Saved data entries
::::::::::
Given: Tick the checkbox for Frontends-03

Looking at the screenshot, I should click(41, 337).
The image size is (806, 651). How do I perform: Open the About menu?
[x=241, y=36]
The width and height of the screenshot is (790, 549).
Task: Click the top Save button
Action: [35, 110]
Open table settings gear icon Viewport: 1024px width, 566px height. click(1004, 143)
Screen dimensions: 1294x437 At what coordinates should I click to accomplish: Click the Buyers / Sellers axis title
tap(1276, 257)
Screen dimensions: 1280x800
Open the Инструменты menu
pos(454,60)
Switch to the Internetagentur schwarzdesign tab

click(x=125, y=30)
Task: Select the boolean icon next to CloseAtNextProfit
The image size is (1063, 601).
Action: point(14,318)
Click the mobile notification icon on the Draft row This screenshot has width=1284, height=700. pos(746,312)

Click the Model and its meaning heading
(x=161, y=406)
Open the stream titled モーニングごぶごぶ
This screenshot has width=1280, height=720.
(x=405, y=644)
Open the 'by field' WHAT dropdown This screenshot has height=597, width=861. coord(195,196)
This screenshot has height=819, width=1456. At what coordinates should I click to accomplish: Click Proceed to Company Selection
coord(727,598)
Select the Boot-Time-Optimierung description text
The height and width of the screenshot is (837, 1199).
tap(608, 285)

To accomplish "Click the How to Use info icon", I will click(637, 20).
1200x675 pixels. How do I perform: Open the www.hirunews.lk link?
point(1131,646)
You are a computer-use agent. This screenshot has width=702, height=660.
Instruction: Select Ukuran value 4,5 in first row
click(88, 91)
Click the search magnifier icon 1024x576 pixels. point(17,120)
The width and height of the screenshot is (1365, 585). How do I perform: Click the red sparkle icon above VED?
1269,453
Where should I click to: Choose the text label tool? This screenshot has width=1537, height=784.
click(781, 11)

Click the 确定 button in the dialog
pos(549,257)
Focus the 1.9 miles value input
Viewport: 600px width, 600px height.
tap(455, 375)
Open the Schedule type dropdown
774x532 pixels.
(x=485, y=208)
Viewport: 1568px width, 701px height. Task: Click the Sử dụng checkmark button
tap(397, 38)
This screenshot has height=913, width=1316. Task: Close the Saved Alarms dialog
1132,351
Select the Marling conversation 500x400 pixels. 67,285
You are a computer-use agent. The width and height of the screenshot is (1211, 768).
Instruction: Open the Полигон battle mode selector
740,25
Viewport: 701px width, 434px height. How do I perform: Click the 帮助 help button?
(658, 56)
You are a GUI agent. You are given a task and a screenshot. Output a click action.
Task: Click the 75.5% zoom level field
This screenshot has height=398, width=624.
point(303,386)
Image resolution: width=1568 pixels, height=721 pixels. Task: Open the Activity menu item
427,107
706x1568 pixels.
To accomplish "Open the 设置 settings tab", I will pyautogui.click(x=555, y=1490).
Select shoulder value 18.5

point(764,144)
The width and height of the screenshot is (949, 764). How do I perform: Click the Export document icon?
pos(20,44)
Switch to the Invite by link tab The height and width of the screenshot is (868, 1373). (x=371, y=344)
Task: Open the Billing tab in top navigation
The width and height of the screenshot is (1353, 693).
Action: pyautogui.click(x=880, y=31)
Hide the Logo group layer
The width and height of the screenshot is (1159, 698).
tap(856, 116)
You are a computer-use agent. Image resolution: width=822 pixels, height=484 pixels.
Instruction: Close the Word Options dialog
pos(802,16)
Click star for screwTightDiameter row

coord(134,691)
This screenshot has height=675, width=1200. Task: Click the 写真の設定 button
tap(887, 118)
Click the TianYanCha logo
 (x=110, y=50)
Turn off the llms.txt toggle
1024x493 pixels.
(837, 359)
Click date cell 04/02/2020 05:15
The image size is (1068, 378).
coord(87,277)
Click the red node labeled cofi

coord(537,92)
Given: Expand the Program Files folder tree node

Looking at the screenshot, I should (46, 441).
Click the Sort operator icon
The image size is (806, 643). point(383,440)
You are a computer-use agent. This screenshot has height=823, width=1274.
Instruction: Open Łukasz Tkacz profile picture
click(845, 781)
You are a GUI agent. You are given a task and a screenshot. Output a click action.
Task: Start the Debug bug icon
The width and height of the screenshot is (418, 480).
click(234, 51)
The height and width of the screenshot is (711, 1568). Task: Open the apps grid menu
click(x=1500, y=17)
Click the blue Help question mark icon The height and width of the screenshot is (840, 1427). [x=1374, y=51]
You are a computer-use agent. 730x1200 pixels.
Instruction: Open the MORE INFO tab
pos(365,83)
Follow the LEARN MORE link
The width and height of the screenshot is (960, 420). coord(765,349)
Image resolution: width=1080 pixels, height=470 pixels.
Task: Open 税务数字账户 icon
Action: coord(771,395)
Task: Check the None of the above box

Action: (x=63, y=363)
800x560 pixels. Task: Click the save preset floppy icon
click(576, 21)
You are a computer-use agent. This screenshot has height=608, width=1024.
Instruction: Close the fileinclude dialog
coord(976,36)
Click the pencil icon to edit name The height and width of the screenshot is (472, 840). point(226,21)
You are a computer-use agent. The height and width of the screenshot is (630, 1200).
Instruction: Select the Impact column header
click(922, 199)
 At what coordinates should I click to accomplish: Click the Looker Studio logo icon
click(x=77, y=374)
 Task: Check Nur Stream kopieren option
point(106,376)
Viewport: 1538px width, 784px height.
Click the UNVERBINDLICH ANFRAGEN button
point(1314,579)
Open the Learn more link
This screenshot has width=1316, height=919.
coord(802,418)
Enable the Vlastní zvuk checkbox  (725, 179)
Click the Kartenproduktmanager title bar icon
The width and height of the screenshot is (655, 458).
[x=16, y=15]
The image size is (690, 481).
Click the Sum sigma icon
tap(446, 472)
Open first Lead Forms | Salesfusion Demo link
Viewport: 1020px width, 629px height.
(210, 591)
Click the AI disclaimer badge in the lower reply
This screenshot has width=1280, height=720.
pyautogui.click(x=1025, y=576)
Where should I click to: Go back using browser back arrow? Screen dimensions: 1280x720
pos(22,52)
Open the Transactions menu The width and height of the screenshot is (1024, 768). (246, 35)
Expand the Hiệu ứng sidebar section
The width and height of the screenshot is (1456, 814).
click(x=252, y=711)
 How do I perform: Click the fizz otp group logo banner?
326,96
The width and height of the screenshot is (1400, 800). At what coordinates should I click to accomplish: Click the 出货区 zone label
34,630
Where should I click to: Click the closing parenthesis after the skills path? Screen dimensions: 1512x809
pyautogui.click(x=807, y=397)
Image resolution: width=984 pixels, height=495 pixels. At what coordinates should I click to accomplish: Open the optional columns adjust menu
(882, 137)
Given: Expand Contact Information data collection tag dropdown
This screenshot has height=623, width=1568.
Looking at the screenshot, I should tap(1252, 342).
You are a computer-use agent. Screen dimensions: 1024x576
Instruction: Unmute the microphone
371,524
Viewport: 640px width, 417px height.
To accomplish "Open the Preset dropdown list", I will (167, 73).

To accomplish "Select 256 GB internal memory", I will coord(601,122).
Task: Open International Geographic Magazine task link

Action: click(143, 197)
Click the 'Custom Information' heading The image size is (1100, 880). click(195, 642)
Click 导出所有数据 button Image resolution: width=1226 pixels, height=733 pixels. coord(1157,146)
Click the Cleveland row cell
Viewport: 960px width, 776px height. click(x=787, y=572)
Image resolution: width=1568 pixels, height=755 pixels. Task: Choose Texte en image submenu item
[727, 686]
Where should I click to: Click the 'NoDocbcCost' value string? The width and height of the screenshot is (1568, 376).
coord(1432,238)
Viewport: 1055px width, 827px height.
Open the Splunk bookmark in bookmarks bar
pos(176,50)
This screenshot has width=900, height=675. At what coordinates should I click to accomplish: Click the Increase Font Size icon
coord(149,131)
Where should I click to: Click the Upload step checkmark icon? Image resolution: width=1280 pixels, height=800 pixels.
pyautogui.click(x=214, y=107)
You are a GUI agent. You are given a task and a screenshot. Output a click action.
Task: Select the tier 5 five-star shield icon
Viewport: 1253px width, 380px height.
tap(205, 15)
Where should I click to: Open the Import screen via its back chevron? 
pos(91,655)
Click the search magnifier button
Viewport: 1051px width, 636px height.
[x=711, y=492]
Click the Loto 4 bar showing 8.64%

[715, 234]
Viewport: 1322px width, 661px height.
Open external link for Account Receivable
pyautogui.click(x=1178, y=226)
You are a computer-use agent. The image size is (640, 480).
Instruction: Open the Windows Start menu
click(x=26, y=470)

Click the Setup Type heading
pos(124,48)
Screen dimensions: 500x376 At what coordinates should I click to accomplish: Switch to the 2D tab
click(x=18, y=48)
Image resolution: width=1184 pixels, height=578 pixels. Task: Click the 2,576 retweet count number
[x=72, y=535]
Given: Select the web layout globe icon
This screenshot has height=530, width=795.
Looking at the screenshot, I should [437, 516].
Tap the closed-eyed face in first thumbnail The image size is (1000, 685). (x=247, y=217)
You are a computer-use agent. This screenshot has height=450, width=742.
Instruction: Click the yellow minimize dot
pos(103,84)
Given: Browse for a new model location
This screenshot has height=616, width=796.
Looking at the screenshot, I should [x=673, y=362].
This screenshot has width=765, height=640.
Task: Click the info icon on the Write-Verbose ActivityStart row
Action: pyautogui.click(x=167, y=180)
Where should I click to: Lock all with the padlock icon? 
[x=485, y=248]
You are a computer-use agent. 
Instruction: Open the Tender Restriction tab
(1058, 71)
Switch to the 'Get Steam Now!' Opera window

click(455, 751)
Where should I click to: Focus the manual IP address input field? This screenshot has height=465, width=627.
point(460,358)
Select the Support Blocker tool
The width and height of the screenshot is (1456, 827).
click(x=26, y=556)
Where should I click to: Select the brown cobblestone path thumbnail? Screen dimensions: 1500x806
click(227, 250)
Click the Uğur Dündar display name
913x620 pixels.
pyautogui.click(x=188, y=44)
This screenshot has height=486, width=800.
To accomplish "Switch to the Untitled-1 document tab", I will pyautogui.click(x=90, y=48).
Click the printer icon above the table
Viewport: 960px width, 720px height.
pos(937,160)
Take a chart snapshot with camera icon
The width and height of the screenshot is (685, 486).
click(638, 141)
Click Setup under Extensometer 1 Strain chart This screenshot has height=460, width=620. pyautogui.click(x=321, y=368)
::::::::::
GOAL OF THE EXERCISE: Across the entries above, find each line with the word "settings" and please copy it out.

ANSWER BOX:
Open table settings gear icon Viewport: 1024px width, 566px height. click(1004, 143)
To accomplish "Open the 设置 settings tab", I will pyautogui.click(x=555, y=1490).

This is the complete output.